YOUR OBJECTIVE
Take the line with "You are a computer-use agent. The width" as the first line and the last line of the data as the final one. Write out those lines exactly, and no others.

SOURCE INFORMATION
.....
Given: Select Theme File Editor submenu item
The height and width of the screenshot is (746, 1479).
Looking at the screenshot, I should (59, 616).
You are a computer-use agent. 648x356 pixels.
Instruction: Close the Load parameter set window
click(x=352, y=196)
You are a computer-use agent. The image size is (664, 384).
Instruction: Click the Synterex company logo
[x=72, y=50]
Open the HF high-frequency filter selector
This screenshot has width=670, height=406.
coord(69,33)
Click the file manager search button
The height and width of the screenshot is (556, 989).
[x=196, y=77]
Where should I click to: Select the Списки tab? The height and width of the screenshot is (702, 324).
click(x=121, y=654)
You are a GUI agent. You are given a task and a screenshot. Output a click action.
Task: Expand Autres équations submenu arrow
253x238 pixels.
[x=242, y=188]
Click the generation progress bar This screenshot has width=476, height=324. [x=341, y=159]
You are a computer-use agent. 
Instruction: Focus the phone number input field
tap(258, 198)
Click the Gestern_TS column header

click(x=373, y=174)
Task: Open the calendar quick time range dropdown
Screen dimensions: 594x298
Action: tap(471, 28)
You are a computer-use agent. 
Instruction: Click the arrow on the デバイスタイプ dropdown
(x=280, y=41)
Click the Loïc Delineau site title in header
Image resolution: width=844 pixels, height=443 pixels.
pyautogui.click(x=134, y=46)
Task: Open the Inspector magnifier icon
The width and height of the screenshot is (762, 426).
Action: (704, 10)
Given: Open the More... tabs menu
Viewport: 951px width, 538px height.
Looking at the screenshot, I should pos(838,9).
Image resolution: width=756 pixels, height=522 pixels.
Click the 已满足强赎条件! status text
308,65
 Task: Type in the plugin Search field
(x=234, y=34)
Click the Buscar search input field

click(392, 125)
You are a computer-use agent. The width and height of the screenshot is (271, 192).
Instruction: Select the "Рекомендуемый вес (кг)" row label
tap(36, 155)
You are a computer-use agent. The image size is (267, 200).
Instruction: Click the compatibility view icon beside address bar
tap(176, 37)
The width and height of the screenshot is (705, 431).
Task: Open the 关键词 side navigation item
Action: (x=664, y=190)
.....
PROBLEM SOLUTION
You are a computer-use agent. The width and height of the screenshot is (271, 192).
Instruction: Select the "Рекомендуемый вес (кг)" row label
tap(36, 155)
You are a computer-use agent. The image size is (267, 200).
Instruction: Click the compatibility view icon beside address bar
tap(176, 37)
The width and height of the screenshot is (705, 431).
Task: Open the 关键词 side navigation item
Action: (x=664, y=190)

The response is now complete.